======== Records for the task ========

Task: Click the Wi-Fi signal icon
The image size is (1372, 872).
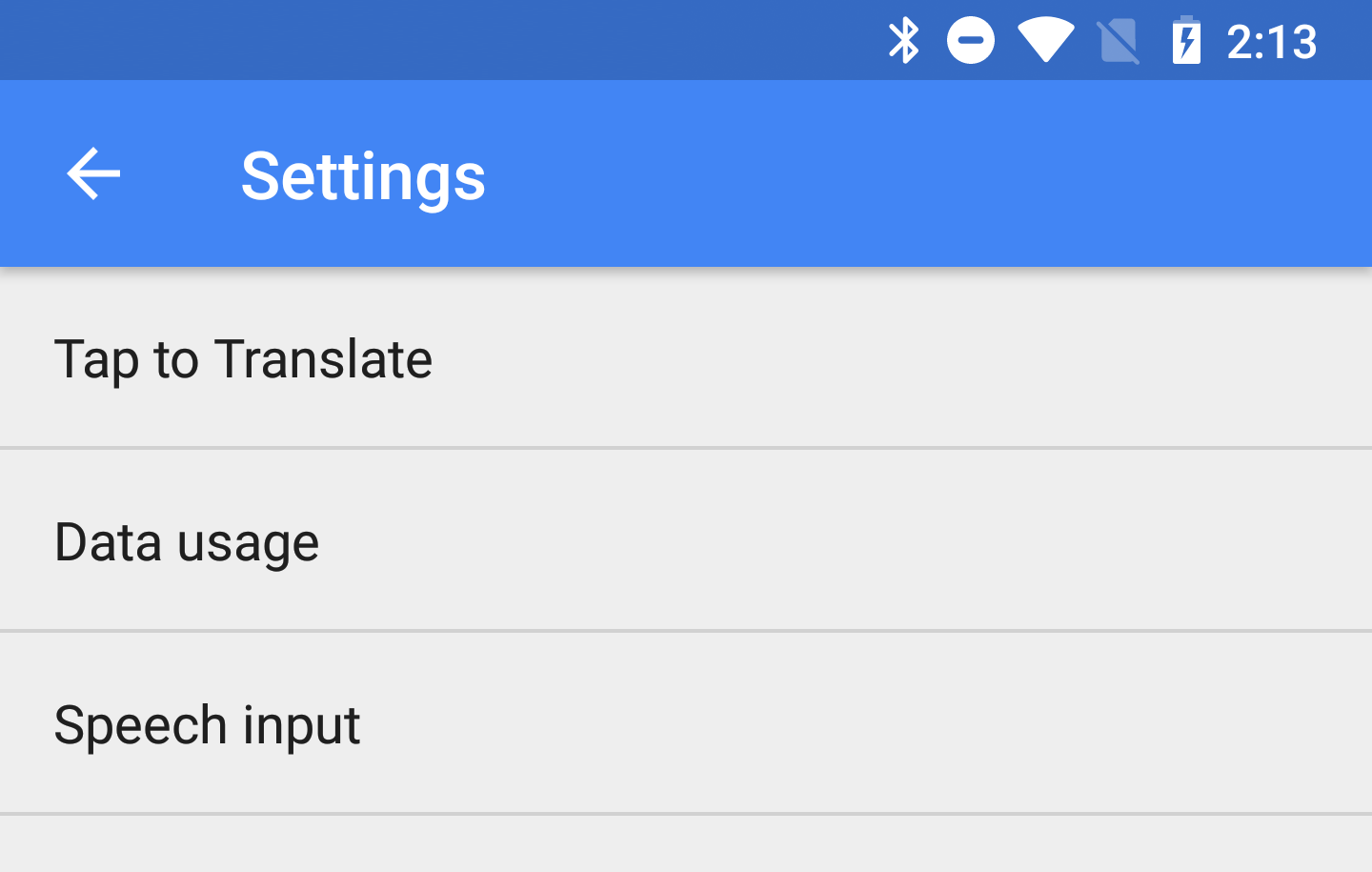Action: [1044, 39]
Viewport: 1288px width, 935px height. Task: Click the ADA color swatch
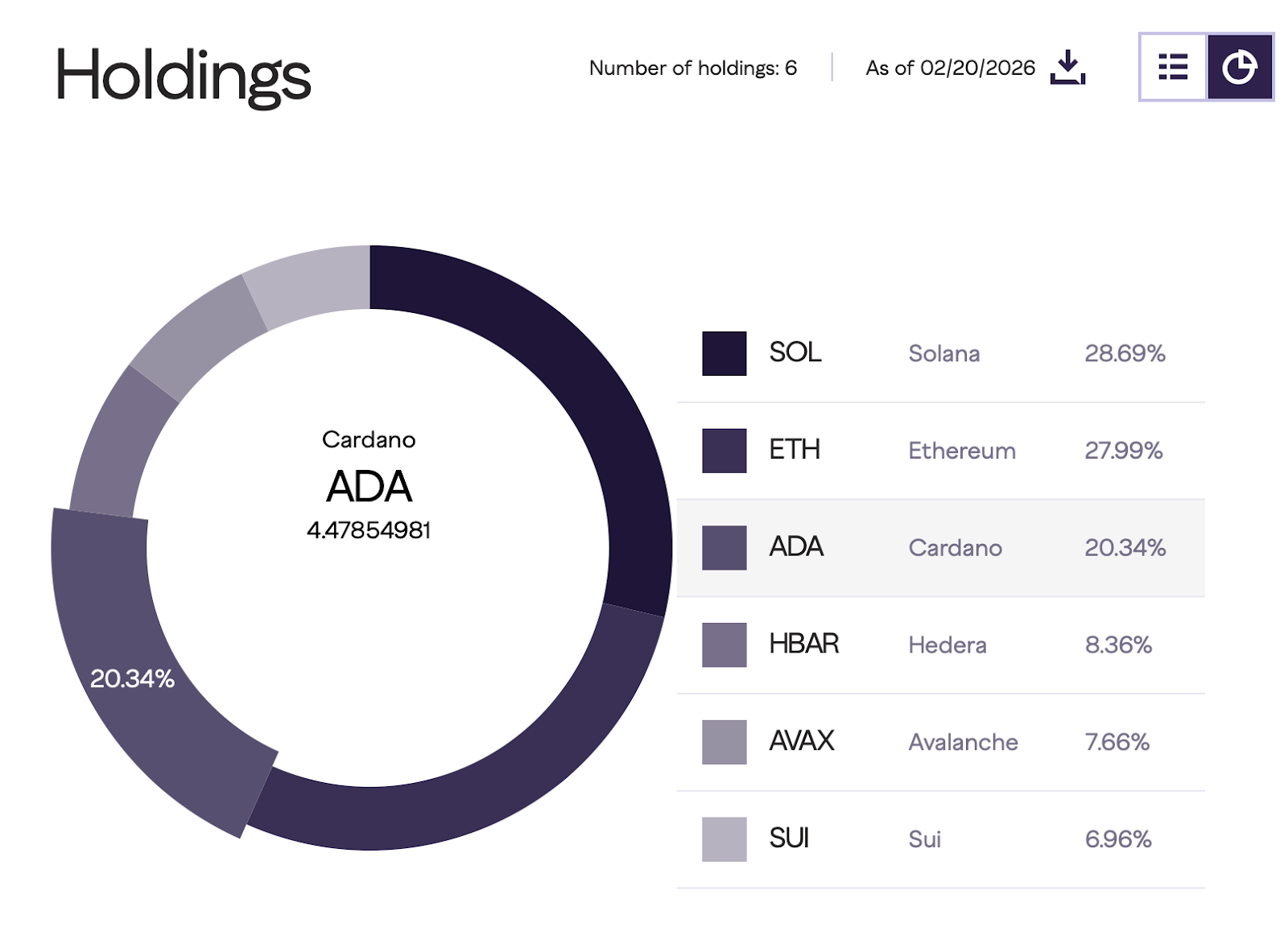(724, 548)
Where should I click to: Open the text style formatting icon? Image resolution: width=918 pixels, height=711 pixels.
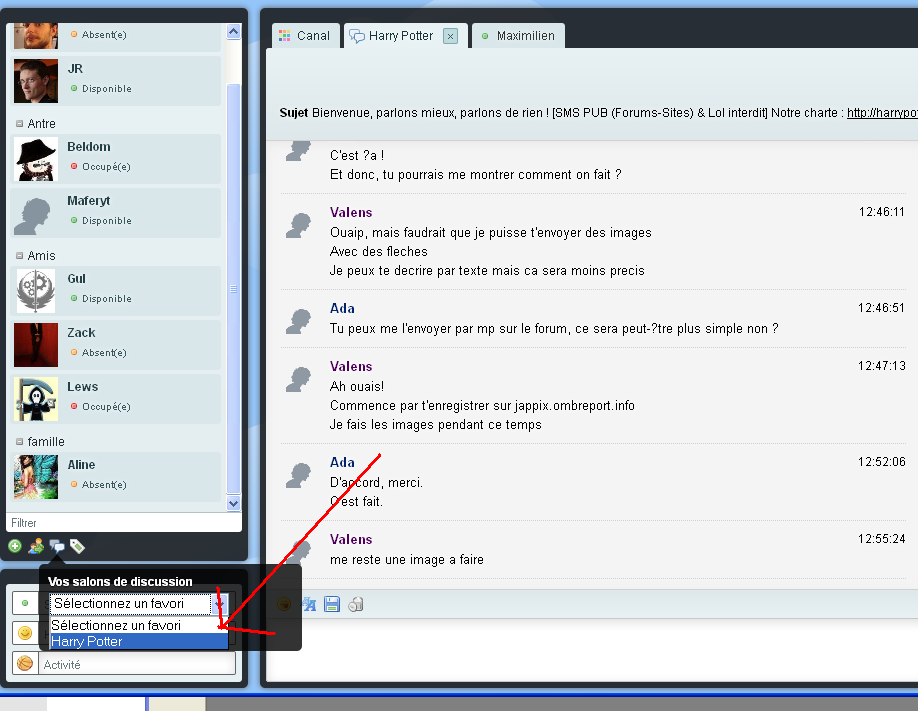tap(309, 604)
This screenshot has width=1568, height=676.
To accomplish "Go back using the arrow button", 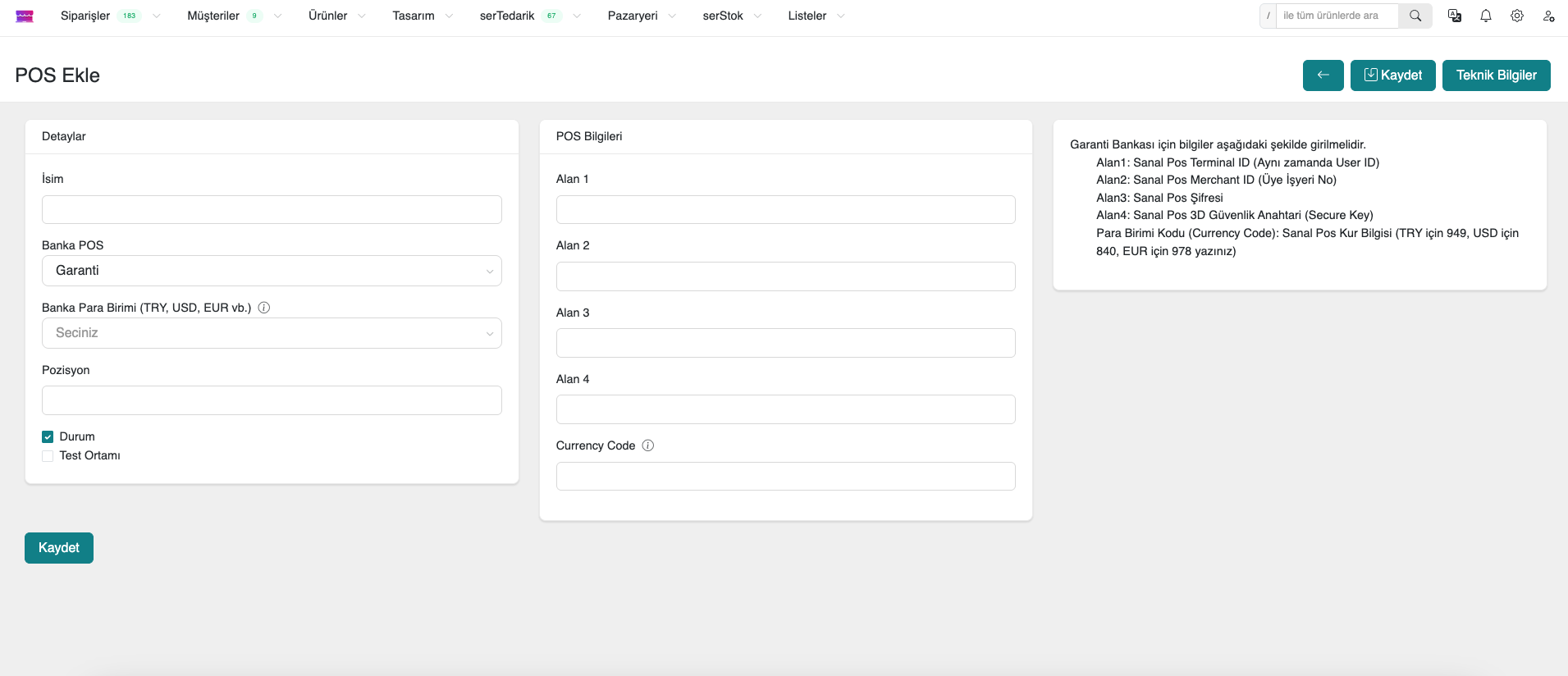I will 1323,75.
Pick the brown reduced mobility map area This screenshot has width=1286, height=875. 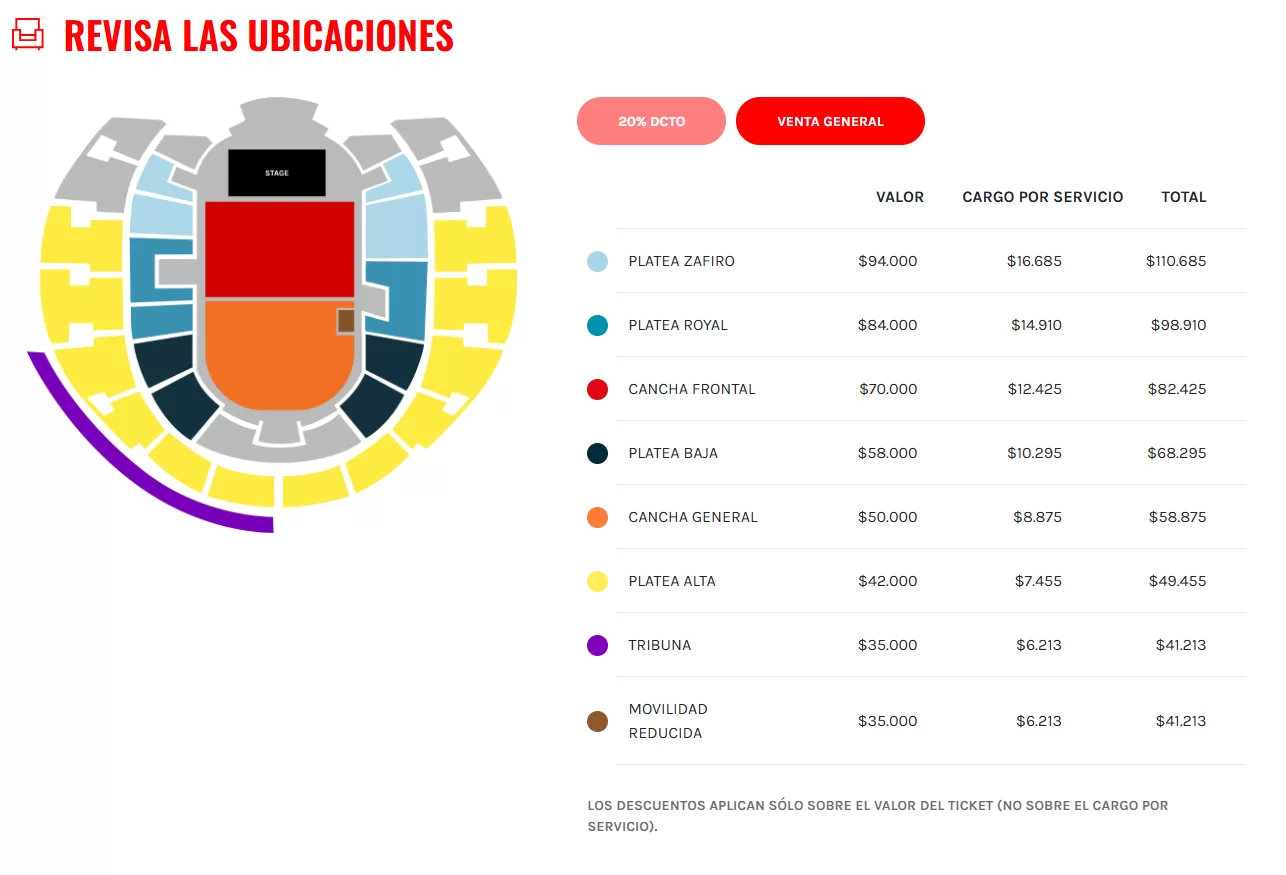click(346, 321)
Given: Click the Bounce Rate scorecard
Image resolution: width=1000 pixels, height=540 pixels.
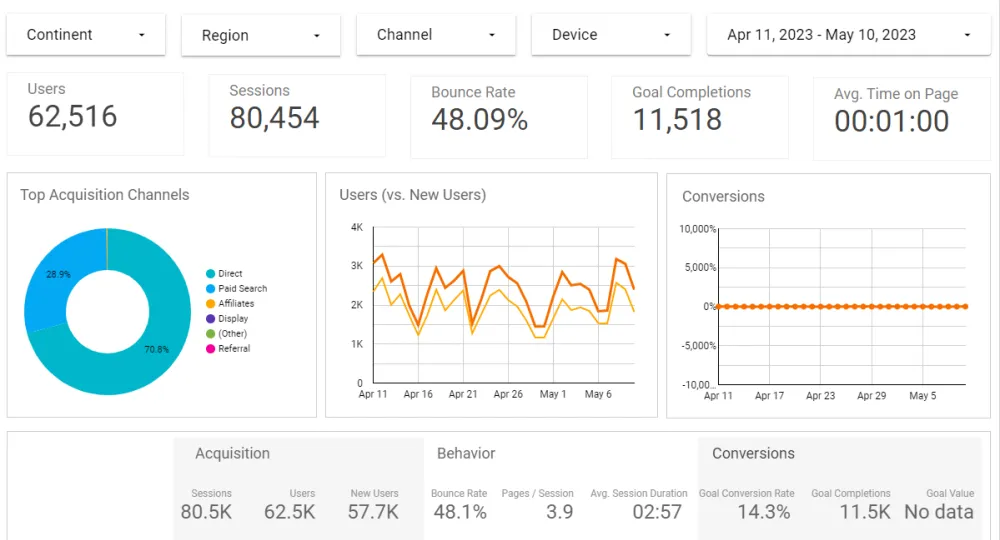Looking at the screenshot, I should tap(498, 115).
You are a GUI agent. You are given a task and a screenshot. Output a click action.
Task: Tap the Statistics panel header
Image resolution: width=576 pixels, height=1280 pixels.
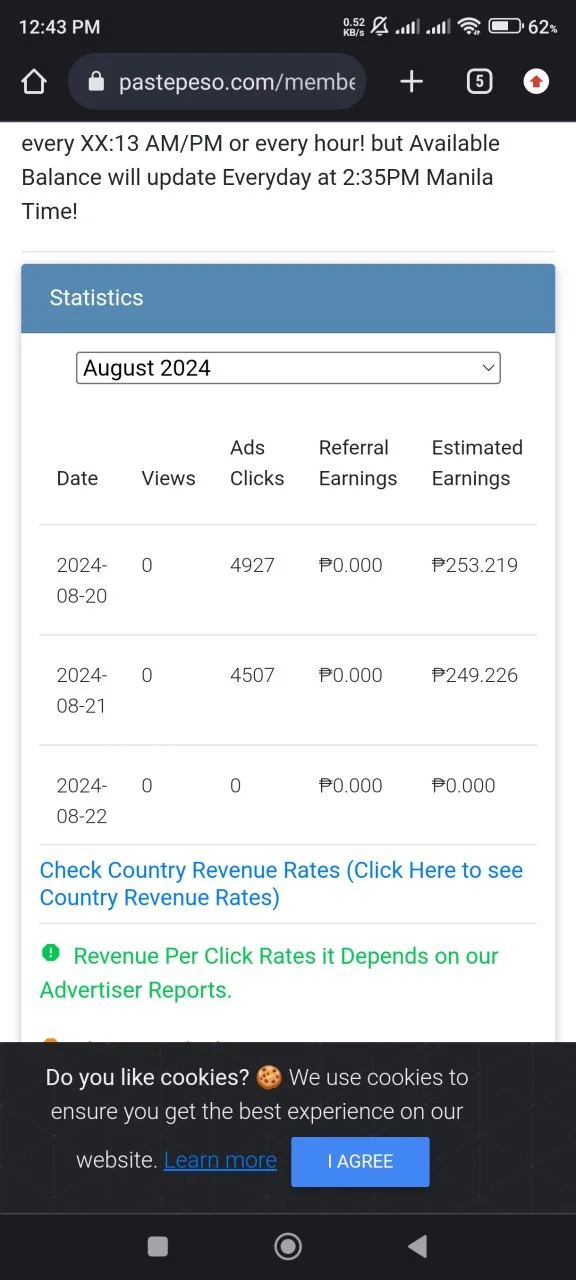pos(288,298)
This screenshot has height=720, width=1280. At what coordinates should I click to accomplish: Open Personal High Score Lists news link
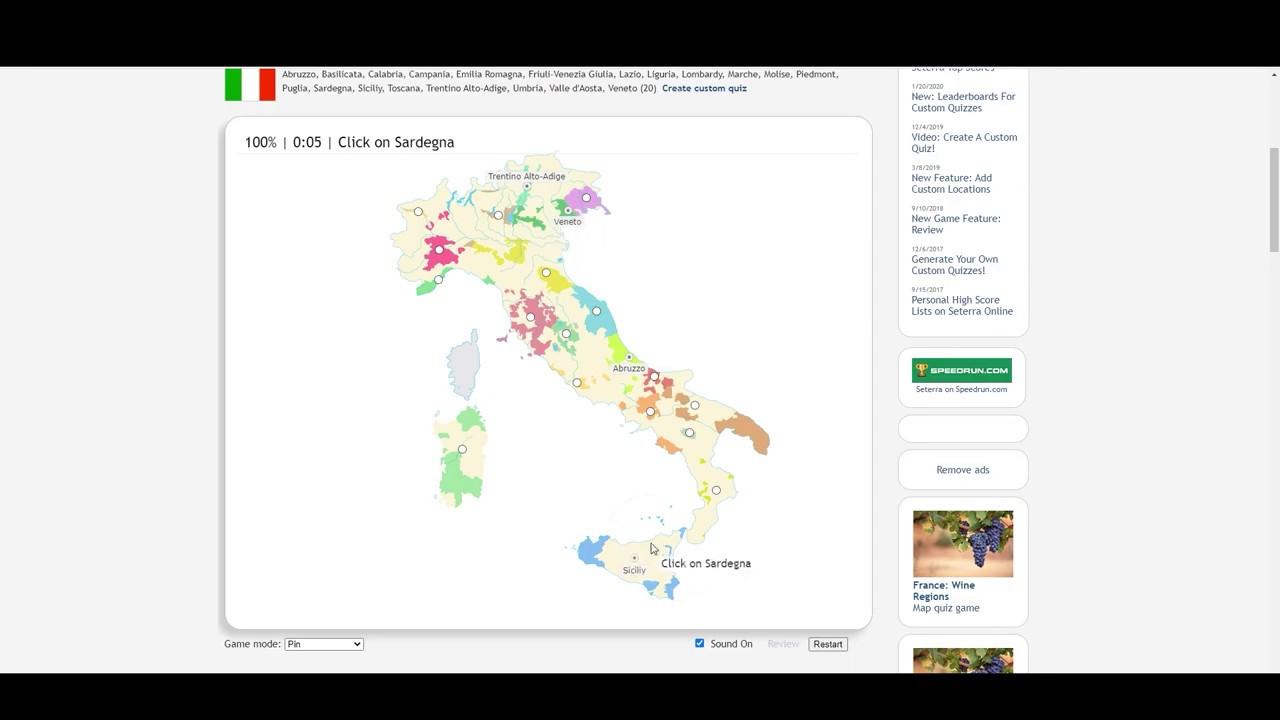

========

▶ Exercise details: Take the line containing "Given: Click the Bounce Rate scorecard" and every line after it up to the end of the entries, and quote them exactly. Both ends count; the pictures do not.

▶ Response area:
Given: Click the Bounce Rate scorecard
Image resolution: width=1000 pixels, height=540 pixels.
Looking at the screenshot, I should tap(498, 115).
You are a GUI agent. You are given a task and a screenshot. Output a click action.
Task: Tap the Statistics panel header
Image resolution: width=576 pixels, height=1280 pixels.
pos(288,298)
This screenshot has height=720, width=1280. At what coordinates should I click to accomplish: Open Personal High Score Lists news link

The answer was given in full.